Why are people hesitant to perform CPR on a woman?

Surveys cite fear of touching a woman’s chest, fear of accusations of inappropriate contact, and a misperception that women are at lower cardiac risk. Bystanders also more often assume a collapsed woman has fainted rather than arrested. CPR requires hard, fast compressions on the center of the chest, on the breastbone, not on breast tissue. Hesitation costs roughly 10% survival for every minute without compressions. The legal protection of Good Samaritan laws covers bystanders who act in good faith.

Should households with a woman aged 40 to 55 have someone trained in CPR?

Yes. Most cardiac arrests in this age group happen at home, where the only available rescuer is a family member. A spouse, adult child, or roommate trained in hands-only CPR can double or triple survival odds by starting compressions before EMS arrives. Hands-only CPR can be learned in under an hour and requires no certification. For a woman whose statistical odds of receiving bystander rescue are already lower, a trained household member directly closes that gap.

Does a woman need an AED at home or work?

An automated external defibrillator is most valuable where many people gather or where someone has a known arrhythmia or prior arrest.

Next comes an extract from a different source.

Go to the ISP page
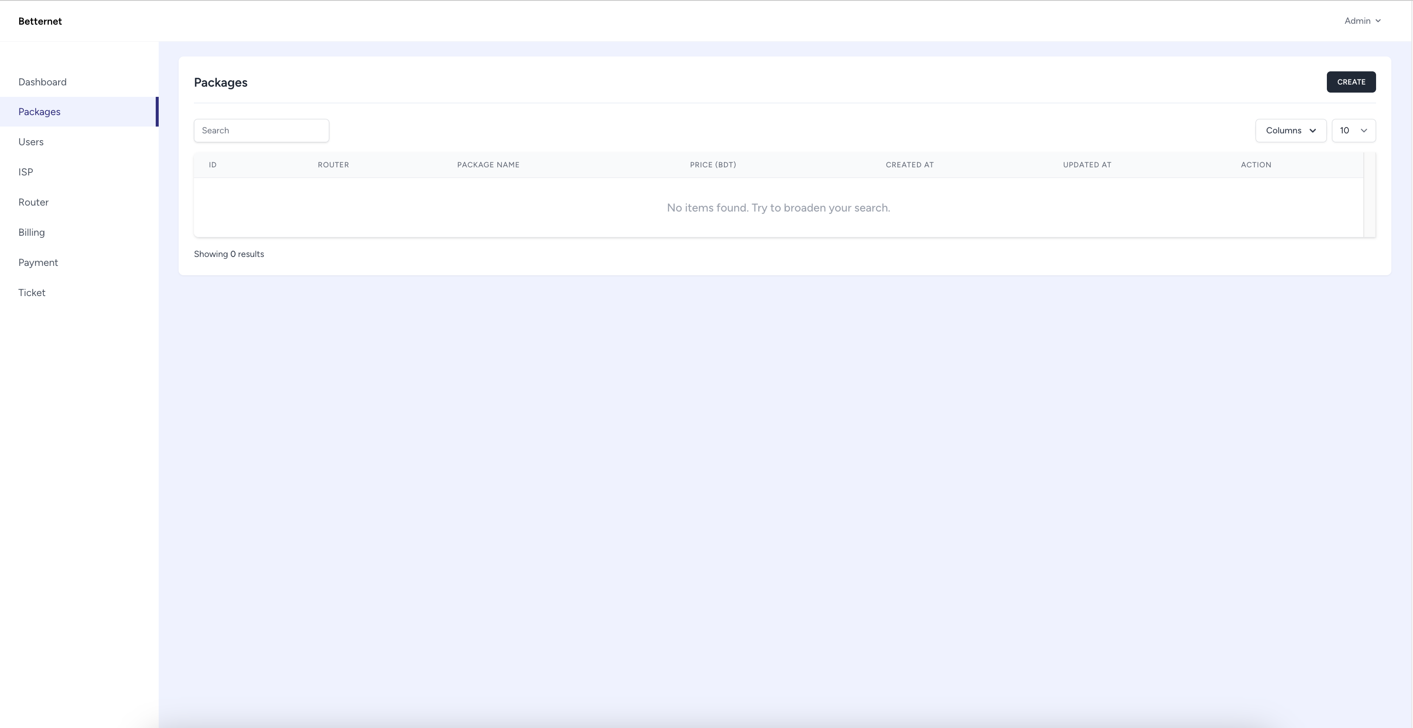The image size is (1413, 728). 25,172
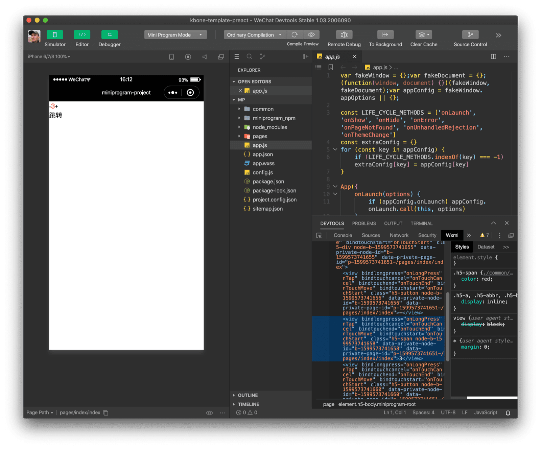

For the average home, the higher-yield investment is household CPR training, because compressions buy the time that defibrillation later completes. In workplaces, advocating for a visible, accessible AED matters, since shockable rhythms degrade into unshockable ones within minutes. If you or a family member has long-QT syndrome, cardiomyopathy, or prior arrest, discuss a home AED directly with your cardiologist.